Skip to content
ComPDF

OCR

Overview

OCR (Optical Character Recognition) is the process of converting images of typed, handwritten, or printed text into machine-encoded text.

OCR is commonly used for text recognition and extraction from scanned PDF files, photographs of documents, scene photos, invoices, receipts, and other image-based documents.

The following features support OCR:

  • PDF to Word
  • PDF to Excel
  • PDF to PowerPoint
  • PDF to HTML
  • PDF to RTF
  • PDF to TXT
  • PDF to Searchable PDF
  • PDF to OFD
  • Extract PDF to JSON
  • Extract PDF to Markdown

Set OCR Language

Use languages to specify OCR languages.
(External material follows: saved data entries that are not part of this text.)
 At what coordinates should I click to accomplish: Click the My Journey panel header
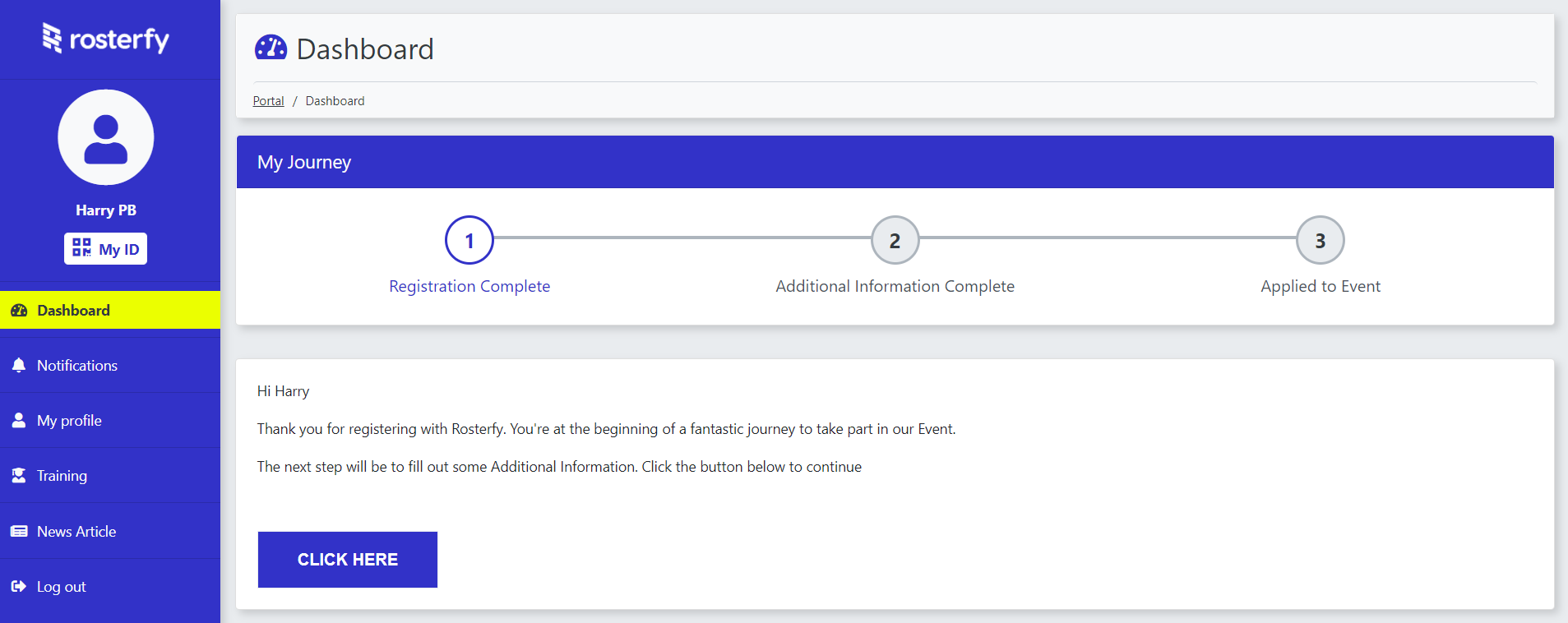[303, 162]
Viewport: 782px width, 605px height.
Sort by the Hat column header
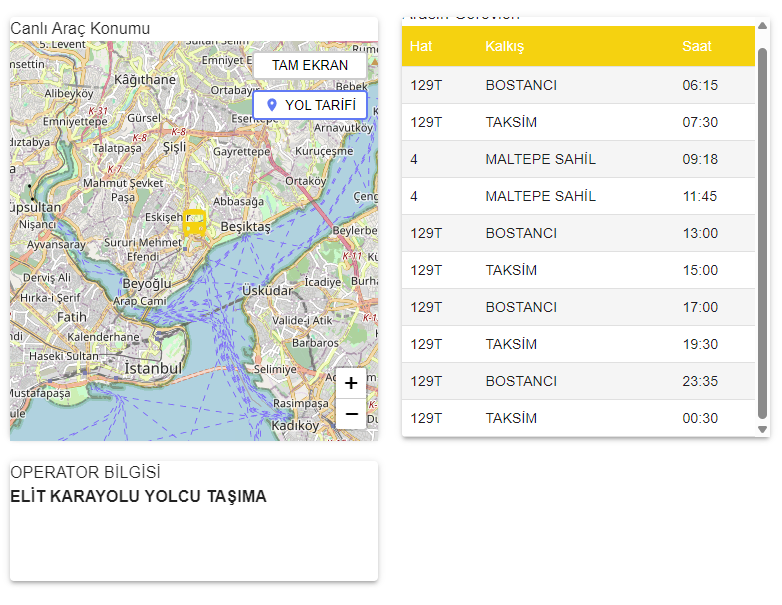pos(421,47)
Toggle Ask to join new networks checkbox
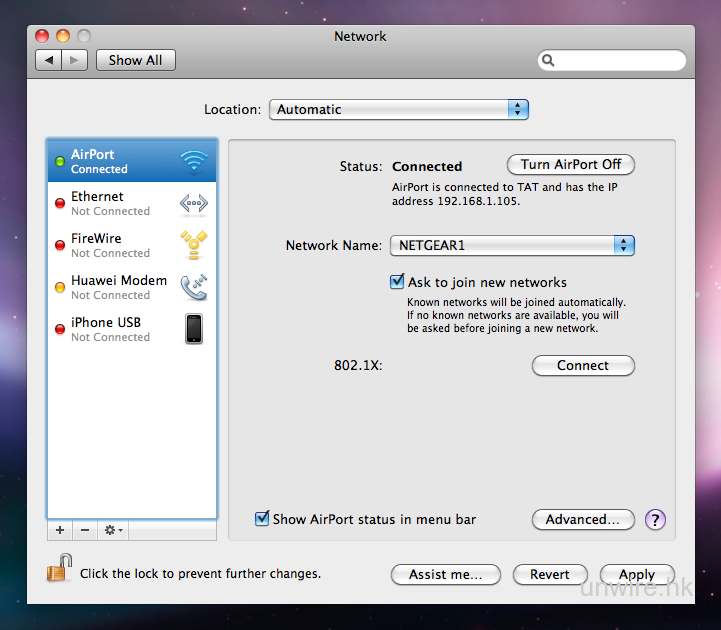Image resolution: width=721 pixels, height=630 pixels. (x=397, y=282)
The value is an array of OCRLanguage constants.

ruby
options = ComPDFKitConversion::ConvertOptions.new
options.enable_ocr = true
options.languages = [
  ComPDFKitConversion::OCRLanguage::ENGLISH,
  ComPDFKitConversion::OCRLanguage::CHINESE
]

OCR Options

Use ocr_option to control OCR processing scope.

ruby
options.ocr_option = ComPDFKitConversion::OCROption::ALL

Preserve Page Background

When OCR is enabled, use contain_page_background_image to control whether page background images are preserved.

ruby
options.contain_page_background_image = true

Sample

ruby
ComPDFKitConversion::LibraryManager.set_document_ai_model("/path/to/documentai.model", -1)

options = ComPDFKitConversion::ConvertOptions.new
options.enable_ocr = true
options.languages = [ComPDFKitConversion::OCRLanguage::ENGLISH]
options.ocr_option = ComPDFKitConversion::OCROption::ALL

result = ComPDFKitConversion::Conversion.start_pdf_to_word(
  input_file_path,
  "",
  output_file_path,
  options
)